A month after the start of the strike, the Colorado National Guard was called in and martial law was declared. The strikers held on through the brutal Colorado winter.
By spring, Colorado, cash-strapped because of the strain of policing the strikers, pulled back most of the troops, leaving just two companies, one led by Karl Linderfelt, known for his brutality.
On April 20, 1914, the day after Greek Orthodox Easter Sunday, violence erupted. A woman had contacted the National Guard, insisting that her husband was being held captive at Ludlow. Linderfelt dispatched soldiers to check it out.
Library of Congress
Original caption: “Forbes, Colo. — Correspondents under flag of truce.”
Tikas, who had been the liaison between company interests and the strikers, said that the missing husband was not there. Linderfelt returned with reinforcements and a machine gun.
It’s unclear who took the first shot. Witnesses later recalled hearing three blasts of explosives and then bullets flying wildly. Women and children fled the camp or took refuge in bunkers that the strikers had dug under their tents.
That strategy turned tragic when fire broke out. No one can say for sure exactly how it started, but some witnesses said they saw soldiers with torches. Soon the entire colony was ablaze. Two women and 11 children who had been hiding underground perished in the flames, dying in what has become known forever as the Death Pit.
Linderfelt and his men stormed into the inferno and captured Tikas. The story Linderfelt told was that he was forced to shoot Tikas because he tried to flee.
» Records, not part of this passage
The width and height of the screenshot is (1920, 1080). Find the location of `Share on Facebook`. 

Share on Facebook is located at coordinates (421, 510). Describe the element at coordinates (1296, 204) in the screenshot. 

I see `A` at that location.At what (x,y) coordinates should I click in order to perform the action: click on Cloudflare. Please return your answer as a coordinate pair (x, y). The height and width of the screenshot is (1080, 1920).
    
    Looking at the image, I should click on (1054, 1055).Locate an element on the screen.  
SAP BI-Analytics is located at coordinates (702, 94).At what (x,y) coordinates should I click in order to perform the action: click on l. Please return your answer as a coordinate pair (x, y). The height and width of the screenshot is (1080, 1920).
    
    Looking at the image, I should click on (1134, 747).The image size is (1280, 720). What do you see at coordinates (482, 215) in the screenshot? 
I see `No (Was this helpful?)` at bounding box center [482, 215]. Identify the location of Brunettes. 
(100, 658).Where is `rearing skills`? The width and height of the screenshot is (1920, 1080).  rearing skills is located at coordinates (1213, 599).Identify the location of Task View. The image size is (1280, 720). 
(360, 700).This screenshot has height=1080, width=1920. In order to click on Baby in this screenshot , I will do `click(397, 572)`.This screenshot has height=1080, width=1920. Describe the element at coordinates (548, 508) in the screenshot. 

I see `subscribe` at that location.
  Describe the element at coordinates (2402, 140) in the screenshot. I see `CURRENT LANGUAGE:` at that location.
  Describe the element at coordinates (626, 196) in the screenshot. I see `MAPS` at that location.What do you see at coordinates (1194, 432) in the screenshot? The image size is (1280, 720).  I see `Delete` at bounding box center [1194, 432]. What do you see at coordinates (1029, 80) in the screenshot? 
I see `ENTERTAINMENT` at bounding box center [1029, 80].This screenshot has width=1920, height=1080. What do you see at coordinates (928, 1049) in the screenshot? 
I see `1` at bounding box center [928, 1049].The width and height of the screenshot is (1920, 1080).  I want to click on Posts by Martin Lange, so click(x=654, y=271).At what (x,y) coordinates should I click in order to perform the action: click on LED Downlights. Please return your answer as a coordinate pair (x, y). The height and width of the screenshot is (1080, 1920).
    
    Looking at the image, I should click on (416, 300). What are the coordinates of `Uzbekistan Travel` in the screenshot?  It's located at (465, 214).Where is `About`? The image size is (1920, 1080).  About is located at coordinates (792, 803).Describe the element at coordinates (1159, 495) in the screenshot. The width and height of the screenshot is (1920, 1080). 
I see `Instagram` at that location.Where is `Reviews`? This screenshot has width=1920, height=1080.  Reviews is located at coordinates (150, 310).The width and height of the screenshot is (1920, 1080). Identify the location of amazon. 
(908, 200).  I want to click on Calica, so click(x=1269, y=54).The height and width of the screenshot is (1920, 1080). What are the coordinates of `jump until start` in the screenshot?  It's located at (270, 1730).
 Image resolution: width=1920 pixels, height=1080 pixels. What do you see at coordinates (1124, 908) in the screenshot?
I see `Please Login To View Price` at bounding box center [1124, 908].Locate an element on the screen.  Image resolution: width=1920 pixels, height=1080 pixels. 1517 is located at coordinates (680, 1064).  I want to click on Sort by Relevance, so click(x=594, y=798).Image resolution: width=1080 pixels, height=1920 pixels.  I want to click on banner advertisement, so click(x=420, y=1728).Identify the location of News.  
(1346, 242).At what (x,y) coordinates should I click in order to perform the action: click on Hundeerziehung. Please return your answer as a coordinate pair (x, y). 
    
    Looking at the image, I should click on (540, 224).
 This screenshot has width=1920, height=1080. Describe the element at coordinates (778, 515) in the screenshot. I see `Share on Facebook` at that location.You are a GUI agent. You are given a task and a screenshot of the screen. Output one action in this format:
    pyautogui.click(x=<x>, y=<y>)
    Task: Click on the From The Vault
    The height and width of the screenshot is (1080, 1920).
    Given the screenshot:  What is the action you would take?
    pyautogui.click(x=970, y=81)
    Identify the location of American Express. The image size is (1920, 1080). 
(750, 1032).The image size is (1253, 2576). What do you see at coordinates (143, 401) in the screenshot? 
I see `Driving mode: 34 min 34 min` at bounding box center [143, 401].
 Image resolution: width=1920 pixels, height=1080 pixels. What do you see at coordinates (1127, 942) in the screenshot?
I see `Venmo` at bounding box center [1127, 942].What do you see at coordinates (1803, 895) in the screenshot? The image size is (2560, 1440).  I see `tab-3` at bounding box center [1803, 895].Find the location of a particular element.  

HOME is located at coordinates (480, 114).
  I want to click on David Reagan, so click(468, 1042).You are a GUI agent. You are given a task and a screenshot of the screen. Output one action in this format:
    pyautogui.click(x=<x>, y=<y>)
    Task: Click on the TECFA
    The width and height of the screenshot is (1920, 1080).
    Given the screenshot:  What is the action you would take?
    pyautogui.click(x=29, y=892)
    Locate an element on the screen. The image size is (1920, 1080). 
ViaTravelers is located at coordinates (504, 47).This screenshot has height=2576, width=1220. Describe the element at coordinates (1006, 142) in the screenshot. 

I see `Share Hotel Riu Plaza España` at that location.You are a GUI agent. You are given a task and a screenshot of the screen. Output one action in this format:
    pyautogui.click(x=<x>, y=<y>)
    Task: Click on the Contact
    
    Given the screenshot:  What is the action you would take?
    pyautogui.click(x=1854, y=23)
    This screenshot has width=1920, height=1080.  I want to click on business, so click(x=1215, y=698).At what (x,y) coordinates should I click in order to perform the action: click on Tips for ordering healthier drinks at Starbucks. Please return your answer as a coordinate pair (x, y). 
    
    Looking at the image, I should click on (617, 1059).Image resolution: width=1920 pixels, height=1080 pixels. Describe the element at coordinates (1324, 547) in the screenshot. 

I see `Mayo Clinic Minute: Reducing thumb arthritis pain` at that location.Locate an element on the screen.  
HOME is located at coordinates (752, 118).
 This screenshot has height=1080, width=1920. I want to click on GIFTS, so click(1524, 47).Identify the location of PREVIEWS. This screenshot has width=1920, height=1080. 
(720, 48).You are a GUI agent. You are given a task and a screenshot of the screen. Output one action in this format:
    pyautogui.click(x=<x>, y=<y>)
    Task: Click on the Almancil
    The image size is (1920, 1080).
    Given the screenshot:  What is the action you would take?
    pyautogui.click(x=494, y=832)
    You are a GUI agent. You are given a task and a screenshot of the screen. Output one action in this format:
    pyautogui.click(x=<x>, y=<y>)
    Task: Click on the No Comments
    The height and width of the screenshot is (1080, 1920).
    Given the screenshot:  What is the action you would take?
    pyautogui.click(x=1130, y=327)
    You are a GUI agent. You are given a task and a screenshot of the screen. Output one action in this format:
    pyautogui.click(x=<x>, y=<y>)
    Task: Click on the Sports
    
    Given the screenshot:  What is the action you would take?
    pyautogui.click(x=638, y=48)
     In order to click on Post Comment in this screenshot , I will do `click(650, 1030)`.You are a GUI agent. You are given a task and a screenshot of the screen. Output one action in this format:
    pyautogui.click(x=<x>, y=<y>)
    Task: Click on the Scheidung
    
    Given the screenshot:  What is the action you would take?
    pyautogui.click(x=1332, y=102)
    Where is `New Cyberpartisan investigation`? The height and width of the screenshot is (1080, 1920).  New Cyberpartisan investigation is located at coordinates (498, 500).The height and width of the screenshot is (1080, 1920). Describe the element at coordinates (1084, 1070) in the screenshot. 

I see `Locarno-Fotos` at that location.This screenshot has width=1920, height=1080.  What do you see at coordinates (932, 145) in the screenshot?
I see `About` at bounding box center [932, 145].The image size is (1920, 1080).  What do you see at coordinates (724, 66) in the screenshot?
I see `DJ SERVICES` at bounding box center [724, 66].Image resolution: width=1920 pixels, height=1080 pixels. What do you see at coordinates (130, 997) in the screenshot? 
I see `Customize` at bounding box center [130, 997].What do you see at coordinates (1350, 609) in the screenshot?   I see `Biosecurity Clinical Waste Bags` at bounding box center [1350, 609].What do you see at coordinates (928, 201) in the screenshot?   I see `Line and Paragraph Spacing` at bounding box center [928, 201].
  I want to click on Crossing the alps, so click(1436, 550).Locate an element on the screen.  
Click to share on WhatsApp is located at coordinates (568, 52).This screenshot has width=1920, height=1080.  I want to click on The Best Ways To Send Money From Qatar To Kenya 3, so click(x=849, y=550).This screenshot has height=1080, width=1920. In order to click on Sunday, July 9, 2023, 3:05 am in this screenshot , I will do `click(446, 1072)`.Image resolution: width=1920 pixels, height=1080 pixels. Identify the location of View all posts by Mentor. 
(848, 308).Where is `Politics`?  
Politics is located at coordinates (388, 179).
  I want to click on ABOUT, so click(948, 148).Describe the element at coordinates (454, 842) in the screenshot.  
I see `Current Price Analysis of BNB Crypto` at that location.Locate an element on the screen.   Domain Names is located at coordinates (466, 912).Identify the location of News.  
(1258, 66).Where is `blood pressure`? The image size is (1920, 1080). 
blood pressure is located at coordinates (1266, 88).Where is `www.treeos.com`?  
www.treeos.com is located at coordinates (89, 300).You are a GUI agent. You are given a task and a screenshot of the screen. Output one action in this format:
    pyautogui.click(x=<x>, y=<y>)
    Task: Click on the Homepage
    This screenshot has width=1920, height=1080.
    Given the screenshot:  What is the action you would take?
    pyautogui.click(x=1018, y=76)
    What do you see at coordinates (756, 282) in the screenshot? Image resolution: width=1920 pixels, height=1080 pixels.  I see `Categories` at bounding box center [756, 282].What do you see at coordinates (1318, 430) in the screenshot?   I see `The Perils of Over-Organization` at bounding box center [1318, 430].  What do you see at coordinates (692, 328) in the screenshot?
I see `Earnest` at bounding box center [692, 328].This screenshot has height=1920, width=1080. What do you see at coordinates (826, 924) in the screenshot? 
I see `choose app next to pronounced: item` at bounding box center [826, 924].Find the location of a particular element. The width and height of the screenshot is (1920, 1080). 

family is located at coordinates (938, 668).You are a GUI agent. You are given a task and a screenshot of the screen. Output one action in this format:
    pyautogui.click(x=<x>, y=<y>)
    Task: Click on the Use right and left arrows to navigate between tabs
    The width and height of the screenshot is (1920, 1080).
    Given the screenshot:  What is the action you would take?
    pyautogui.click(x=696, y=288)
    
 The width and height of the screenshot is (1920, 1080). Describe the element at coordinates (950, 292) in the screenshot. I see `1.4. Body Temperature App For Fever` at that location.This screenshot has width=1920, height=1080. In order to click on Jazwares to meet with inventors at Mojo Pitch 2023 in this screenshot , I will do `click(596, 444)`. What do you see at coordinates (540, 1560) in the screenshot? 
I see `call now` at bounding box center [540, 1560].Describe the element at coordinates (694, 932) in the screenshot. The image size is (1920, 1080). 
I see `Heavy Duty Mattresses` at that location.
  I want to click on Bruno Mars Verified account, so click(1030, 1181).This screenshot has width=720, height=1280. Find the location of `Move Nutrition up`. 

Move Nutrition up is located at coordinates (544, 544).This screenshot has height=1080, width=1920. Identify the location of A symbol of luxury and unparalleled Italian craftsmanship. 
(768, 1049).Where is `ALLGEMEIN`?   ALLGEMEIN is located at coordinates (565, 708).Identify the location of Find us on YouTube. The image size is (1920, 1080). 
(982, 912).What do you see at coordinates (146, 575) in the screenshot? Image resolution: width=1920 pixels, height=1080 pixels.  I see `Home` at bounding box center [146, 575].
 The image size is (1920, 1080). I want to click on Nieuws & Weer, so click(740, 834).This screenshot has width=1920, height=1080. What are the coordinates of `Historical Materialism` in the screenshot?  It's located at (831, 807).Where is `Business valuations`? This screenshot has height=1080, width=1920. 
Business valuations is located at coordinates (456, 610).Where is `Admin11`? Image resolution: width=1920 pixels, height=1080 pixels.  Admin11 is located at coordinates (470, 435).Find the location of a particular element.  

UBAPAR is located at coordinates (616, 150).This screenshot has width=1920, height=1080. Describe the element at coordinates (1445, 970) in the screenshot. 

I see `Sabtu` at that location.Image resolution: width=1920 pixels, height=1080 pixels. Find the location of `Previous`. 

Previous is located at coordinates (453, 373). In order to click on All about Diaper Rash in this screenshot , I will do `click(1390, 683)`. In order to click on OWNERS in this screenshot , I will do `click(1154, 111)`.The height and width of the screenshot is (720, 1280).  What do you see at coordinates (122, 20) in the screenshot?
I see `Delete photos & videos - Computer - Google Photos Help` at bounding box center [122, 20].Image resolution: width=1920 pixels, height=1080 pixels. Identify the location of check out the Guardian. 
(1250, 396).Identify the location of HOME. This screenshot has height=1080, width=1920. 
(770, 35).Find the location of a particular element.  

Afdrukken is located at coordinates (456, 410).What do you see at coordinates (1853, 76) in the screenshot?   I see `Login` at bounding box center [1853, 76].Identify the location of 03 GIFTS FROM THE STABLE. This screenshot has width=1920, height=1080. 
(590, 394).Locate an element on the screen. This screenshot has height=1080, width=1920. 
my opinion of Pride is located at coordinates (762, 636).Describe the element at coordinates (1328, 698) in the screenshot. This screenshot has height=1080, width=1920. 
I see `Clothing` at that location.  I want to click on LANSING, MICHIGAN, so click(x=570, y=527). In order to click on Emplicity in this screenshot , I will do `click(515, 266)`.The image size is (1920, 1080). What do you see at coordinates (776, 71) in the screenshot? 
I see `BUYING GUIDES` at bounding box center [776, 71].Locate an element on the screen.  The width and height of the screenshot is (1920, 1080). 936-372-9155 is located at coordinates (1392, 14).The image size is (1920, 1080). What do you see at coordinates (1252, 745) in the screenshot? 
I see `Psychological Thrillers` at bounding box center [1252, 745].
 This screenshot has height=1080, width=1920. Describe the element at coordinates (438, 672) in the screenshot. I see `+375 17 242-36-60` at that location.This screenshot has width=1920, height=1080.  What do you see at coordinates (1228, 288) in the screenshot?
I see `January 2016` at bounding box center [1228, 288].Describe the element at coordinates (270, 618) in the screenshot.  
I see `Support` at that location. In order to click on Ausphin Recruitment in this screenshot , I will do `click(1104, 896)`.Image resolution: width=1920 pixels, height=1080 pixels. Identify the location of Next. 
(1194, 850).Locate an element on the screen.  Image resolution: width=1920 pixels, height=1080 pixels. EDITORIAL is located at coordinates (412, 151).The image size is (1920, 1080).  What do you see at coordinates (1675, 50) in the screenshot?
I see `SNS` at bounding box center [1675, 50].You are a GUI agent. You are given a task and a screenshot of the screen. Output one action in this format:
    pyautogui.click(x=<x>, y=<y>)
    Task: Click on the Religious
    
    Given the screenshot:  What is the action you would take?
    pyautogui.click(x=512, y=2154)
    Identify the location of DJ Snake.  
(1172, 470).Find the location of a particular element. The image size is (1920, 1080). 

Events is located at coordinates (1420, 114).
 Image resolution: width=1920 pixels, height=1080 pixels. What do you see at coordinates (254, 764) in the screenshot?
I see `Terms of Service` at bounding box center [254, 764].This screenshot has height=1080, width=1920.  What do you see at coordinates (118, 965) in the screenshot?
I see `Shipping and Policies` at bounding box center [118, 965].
Witnesses told a different tale, that Linderfelt took his rifle and whacked Tikas over the head with such force it broke the gunstock and left a wound that exposed the victim’s skull. Then he ordered other soldiers to shoot him.
At least 20 people died at Ludlow that night, more perished in violence fueled by revenge in the 10 days that followed.
Still, the strike continued until December, when the exhausted miners gave up.
After it was over, more than 400 strikers were arrested and 332 were indicted for murder, but years of trials led to only one conviction and that was overturned. There were a dozen court martials among the National Guardsmen. Only one man, Linderfelt, was found guilty of assault for the skull bashing-blow he meted out to Tikas.
The Ludlow tragedy is mostly forgotten today, but its impact is felt throughout the world. John D. Rockefeller Jr., was subjected to such condemnation that he turned to Ivy Ledbetter Lee — a newsman turned expert in the infant field of public relations — to improve his image, thus giving birth to the modern era of spin. And, for workers, Ludlow put labor struggles in sharp focus, and is a key reason why Americans now enjoy an eight-hour day.